Relevanz für die Praxis
In ähnlichen Fällen helfen dem VN auch weitergehende Argumente nicht:
- So kann er sich nicht darauf berufen, dass er zunächst davon ausging, er könne Schadenersatzansprüche gegen einen unbekannten Dritten durchsetzen und darum die Fristverletzung nicht erkannt hat.
- Beachten Sie | Der Geschädigte handelt auch dann vorsätzlich, wenn er die allgemein bekannte Frist zur zeitnahen Schadenmeldung in der Annahme verstreichen lässt, er sei auf den Anspruch gegen den VR nicht angewiesen, weil er sich anderweitig schadlos halten könne.
- Der VN konnte sich auch nicht darauf verlassen, dass der schon frühzeitig im OWi-Verfahren mandatierte Anwalt seine Rechte gegenüber dem VR wahren würde.
- Beachten Sie | Es reicht nicht aus, den Anwalt zunächst nur mit der Verteidigung in einem Ermittlungsverfahren zu mandatieren. Es muss eine Vollmacht zur Geltendmachung des Vollkaskoschadens vorliegen.
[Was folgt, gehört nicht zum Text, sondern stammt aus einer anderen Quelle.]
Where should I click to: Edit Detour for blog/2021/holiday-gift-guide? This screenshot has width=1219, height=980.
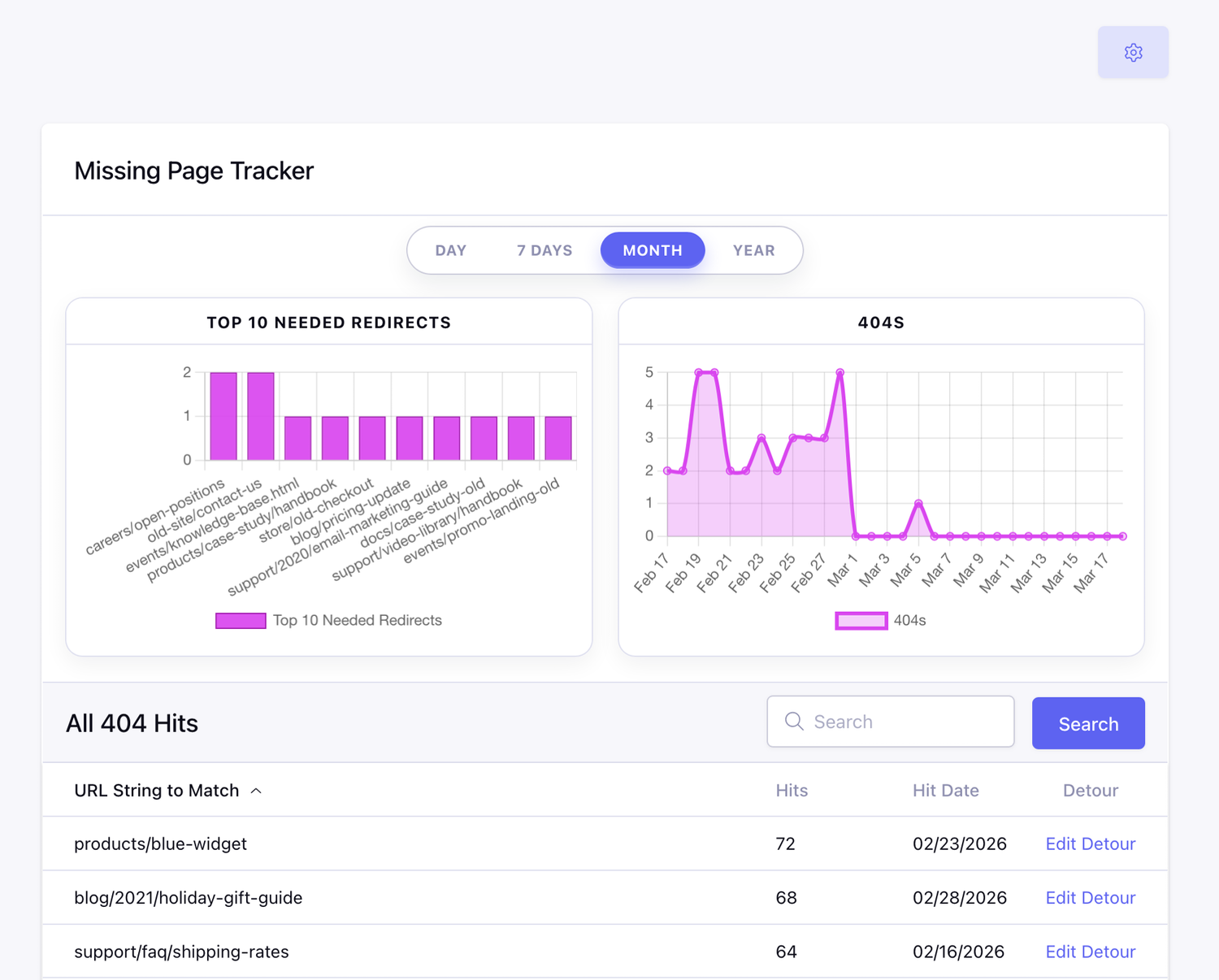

Möglich ist es allenfalls, sich auf den Kausalitätsgegenbeweis zu berufen. Allerdings sind die Erfolgsaussichten auch hier sehr gering. Der VN müsste nämlich darlegen und beweisen, dass die verzögerte Anzeige nicht ursächlich dafür ist, dass der VR keine Feststellungen zum Versicherungsfall und zu seiner Leistungspflicht mehr treffen kann. Dieser Beweis wird im Zweifel nicht zu erbringen sein. Es ist nicht anzunehmen, dass der VR vor der Reparatur keine weiteren Feststellungen hätte treffen können als anhand des vorgelegten Sachverständigengutachtens, wenn der Sachverständige keine Feststellungen zur Plausibilität und Kompatibilität des Schadens und der Schadensschilderung getroffen hat. Es wird kaum die Möglichkeit zu widerlegen sein, dass der VR durch weitergehende Untersuchungen Erkenntnisse zur Schadenursache hätte gewinnen können, die seine Leistungspflicht dem Grunde oder der Höhe nach beschränkt hätte.